Source: https://semiengineering.com/trouble-ahead-for-ic-verification/
 
sleepeeg3 said:
Not really sure what this article is about (other than semi design), but thanks for keeping the news flowing, erek. ;)
It basically breaks the growing issue that CPU’s have grown disgustingly large, not physically large but the amount of components crammed in there has increased complexity exponentially and that complexity is a problem at the datacenter scale. Even if there’s only a 1 in a trillion chance of a single transistor failing per CPU per year that still going to happen to dozens of CPUs per year.
What do those failures look like, what does it do to output, does it corrupt it slightly how does that corruption get detected and corrected.
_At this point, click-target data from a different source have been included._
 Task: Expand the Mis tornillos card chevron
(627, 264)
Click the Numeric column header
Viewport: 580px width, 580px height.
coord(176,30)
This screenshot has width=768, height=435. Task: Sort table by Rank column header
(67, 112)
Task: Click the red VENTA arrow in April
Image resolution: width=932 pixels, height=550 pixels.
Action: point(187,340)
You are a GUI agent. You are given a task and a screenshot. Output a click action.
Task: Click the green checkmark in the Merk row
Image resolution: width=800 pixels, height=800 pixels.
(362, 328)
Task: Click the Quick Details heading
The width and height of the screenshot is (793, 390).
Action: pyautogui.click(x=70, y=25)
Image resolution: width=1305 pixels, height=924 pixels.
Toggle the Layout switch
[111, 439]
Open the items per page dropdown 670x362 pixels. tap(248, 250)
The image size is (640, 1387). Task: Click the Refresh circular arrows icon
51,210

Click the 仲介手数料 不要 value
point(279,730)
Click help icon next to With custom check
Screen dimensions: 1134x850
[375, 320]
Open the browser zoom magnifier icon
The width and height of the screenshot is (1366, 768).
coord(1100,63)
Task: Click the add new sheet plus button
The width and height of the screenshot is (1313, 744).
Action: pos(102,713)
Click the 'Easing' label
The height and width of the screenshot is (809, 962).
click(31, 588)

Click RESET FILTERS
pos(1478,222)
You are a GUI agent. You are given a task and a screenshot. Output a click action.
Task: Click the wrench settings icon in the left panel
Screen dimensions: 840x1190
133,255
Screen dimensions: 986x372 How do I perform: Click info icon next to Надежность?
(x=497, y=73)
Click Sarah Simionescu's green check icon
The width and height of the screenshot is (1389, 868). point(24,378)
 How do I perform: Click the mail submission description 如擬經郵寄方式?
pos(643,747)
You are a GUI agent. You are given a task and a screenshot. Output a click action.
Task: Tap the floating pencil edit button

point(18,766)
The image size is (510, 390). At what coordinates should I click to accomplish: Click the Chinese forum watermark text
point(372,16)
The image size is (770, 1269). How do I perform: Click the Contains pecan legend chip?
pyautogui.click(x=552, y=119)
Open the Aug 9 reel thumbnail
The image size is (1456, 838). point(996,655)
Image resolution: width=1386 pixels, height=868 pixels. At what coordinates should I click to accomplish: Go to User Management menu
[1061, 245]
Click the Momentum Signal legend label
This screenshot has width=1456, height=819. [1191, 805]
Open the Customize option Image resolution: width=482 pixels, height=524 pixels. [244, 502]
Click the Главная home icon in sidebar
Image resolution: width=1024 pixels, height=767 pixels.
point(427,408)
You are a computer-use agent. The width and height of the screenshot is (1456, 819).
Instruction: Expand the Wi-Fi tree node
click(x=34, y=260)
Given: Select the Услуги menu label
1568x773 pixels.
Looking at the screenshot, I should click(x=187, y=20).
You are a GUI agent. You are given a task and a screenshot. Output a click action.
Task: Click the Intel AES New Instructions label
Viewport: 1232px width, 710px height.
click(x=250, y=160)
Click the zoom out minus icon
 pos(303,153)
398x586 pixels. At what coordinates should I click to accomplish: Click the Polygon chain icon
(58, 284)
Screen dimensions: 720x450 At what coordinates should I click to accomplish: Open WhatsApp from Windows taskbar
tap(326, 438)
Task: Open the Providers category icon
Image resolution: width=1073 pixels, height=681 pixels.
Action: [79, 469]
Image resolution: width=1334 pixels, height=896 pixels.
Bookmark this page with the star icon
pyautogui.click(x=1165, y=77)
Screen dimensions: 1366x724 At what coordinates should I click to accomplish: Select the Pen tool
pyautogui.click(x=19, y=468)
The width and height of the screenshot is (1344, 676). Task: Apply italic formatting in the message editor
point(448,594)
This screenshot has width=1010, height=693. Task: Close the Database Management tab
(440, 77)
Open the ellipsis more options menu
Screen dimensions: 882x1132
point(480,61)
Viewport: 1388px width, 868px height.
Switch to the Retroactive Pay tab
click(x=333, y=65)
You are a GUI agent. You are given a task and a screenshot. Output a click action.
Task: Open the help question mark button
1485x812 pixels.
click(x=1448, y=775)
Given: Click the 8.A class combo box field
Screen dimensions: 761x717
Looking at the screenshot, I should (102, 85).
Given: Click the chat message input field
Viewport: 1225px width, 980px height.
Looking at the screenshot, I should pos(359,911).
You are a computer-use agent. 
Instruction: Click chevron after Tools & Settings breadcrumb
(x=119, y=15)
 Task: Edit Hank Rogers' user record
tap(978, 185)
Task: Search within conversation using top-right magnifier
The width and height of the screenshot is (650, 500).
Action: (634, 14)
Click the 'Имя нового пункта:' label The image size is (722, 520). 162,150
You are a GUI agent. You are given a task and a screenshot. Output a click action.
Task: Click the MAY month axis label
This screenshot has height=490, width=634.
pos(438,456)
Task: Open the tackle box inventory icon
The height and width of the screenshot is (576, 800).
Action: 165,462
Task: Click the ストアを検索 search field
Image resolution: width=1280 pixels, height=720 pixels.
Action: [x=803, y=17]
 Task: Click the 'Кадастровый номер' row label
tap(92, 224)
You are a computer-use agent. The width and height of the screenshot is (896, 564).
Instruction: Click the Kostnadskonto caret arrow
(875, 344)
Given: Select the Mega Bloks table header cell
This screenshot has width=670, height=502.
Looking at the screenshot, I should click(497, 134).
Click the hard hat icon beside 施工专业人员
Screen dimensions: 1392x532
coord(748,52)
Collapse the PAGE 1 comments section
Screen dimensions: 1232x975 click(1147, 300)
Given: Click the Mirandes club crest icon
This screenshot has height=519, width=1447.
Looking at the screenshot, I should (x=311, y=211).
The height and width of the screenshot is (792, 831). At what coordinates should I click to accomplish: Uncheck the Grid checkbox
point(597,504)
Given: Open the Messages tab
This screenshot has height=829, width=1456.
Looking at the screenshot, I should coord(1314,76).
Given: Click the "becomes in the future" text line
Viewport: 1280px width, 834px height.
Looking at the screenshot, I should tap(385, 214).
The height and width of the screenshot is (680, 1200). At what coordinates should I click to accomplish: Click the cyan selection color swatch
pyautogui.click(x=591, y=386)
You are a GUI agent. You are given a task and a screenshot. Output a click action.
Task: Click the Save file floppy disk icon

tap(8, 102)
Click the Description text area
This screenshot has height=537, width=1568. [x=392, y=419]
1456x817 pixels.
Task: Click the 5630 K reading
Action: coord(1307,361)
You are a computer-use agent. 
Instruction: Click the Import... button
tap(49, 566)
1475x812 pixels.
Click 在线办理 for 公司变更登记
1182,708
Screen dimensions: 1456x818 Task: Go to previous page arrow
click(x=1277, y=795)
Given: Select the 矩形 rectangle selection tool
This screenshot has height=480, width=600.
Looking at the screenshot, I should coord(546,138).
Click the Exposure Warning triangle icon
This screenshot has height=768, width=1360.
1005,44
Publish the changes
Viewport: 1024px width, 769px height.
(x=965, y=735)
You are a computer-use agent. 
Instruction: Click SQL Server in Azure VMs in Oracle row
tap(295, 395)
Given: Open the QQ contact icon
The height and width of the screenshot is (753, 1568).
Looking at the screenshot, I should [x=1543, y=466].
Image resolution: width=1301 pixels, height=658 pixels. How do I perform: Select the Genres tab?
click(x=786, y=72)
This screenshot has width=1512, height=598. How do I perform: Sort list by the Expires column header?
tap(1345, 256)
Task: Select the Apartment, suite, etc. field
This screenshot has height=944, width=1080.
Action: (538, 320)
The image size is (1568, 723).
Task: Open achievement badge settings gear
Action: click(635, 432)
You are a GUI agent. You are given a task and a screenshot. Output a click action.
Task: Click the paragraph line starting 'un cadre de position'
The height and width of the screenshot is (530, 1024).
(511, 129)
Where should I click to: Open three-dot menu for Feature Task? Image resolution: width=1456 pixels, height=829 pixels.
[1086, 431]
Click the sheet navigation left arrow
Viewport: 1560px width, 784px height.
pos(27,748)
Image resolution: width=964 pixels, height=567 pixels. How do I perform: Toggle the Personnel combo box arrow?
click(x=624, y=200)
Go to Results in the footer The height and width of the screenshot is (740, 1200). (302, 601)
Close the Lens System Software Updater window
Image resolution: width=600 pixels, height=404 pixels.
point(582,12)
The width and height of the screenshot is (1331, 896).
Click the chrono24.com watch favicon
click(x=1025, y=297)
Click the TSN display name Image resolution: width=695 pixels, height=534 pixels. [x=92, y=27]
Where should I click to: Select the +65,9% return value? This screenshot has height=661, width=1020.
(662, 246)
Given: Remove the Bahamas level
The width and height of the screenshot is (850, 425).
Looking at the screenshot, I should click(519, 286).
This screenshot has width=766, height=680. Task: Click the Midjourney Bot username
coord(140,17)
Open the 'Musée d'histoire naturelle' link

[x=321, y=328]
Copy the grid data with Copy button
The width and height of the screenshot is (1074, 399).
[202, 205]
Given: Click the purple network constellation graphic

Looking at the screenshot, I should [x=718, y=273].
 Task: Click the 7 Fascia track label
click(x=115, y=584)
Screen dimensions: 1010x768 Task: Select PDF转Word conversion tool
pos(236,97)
Does the CPU fail completely what are your redundancies built in place?
Now that CPUs are adopting chiplets or tiles or silos or stacks, how are potential failures on a single one of those handled how does that chip handle it internally? How do adjacent chips verify and shape input. We’re approaching a point where a CPU or a GPU package might have 50 or more individual chips making it up, each of them needs specialized error detection and error correction and that needs its own team specialized in that chip and its functions.
 
Lakados said:
It basically breaks the growing issue that CPU’s have grown disgustingly large, not physically large but the amount of components crammed in there has increased complexity exponentially and that complexity is a problem at the datacenter scale
Why only at the datacenter? What about us schlubs who use PCs at home?
Lakados said:
. Even if there’s only a 1 in a trillion chance of a single transistor failing per CPU per year that still going to happen to dozens of CPUs per year.
Hasn't that been true since the days of the 8080 and Z80?
 
philb2 said:
Why only at the datacenter? What about us schlubs who use PCs at home?
For us plebs a few bits being weird won’t do much, but when you get to the scale of Google or Netflix when you have parallel tasks that are super dependent on one another it does weird things.
Google has some great papers on the topic and they work with Intel very closely to develop solutions and such to prevent it.
Excerpts of their more recent work are here.
https://semiengineering.com/better-screening-needed-for-data-center-errors/
philb2 said:
Hasn't that been true since the days of the 8080 and Z80?
yes but 1 in a trillion when you have a few million transistors on a single CPU means it could take a decade before anything goes south, but when you have hundreds of billions on a single chip it could be a matter of months. And studies are showing that the more complicated chips require fewer failures before inconsistencies start occurring. And there are serious concerns that the newer process nodes themselves are less durable than their predecessors so instead of 1 in a trillion maybe it’s 1 in 800, billion instead.